The grand jury indictment handed down Thursday against David Carmel, 32, came weeks after he was accused by U.S. prosecutors in New York of selling stolen military equipment.
The new indictment said the machine guns were found on Carmel's property in Gilman, about 120 miles east of Minneapolis, and that none was properly registered. The search also turned up boxes of gun parts, artillery shells, grenades and a rocket launcher, authorities said.
The charges filed in New York on May 21 accuse Carmel of selling stolen U.S. military laser targeting devices and machine gun parts to an undercover agent.
That complaint said Carmel purchased hundreds of laser sights, machine gun barrels, night vision goggles and machine gun parts for the minesweeper USS Shrike when he was a supply officer on the ship, though it didn't need such equipment. He was relieved of his supply-officer duties, and later left the Navy in November 2005, the complaint said.

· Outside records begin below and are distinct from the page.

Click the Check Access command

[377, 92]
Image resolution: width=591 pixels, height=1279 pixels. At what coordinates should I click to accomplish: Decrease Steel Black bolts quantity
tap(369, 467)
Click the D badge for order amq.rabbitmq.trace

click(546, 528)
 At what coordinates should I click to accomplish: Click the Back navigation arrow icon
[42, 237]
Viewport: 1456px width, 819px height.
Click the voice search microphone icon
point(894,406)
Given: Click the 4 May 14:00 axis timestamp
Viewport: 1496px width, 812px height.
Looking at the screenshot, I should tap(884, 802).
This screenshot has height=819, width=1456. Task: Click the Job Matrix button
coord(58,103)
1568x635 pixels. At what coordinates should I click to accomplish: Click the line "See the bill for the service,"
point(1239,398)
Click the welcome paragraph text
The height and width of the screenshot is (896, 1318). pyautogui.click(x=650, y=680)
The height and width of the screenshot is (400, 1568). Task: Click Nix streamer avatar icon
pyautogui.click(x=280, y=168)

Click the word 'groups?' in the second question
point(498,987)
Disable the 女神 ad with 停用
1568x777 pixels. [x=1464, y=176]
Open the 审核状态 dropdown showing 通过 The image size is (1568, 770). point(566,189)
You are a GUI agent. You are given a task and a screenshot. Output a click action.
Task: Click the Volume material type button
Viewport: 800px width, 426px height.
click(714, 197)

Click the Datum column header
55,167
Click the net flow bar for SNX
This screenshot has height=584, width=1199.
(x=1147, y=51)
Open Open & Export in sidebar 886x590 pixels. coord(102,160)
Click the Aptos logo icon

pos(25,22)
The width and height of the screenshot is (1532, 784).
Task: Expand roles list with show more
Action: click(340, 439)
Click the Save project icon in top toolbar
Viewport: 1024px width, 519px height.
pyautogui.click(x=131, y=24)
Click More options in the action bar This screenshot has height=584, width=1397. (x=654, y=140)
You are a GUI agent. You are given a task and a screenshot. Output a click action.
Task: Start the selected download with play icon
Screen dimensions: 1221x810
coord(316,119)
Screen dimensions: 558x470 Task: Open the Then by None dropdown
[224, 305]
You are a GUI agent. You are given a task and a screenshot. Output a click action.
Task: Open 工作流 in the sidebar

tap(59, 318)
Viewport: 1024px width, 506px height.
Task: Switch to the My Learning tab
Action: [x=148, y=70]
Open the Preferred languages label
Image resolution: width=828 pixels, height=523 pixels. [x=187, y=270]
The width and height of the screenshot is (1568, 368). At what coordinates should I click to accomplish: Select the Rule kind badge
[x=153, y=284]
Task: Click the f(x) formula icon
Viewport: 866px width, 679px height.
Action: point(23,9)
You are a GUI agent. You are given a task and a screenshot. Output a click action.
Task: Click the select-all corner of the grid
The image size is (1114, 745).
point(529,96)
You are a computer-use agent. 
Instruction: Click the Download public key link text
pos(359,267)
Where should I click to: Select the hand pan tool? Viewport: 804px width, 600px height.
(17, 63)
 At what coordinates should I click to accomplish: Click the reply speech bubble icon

Neither the New York nor the Wisconsin complaint says what became of the equipment Carmel ordered. But he told investigators in jail that he moved gun barrels and ammunition to Wisconsin when he left the military and also bought machine gun barrels from commercial sources.
Carmel's attorney, T. Christopher Kelly, didn't return a message seeking comment.
Both complaints say the case began last year when federal agents discovered someone selling military scopes on the Internet. They tracked the account to Carmel's father, who gave his son's phone number to an undercover agent.
Carmel was arrested May 30 in Chippewa County. He was due in federal court on Monday.
The U.S. attorney's office in New York didn't return a message inquiring about the status of that case.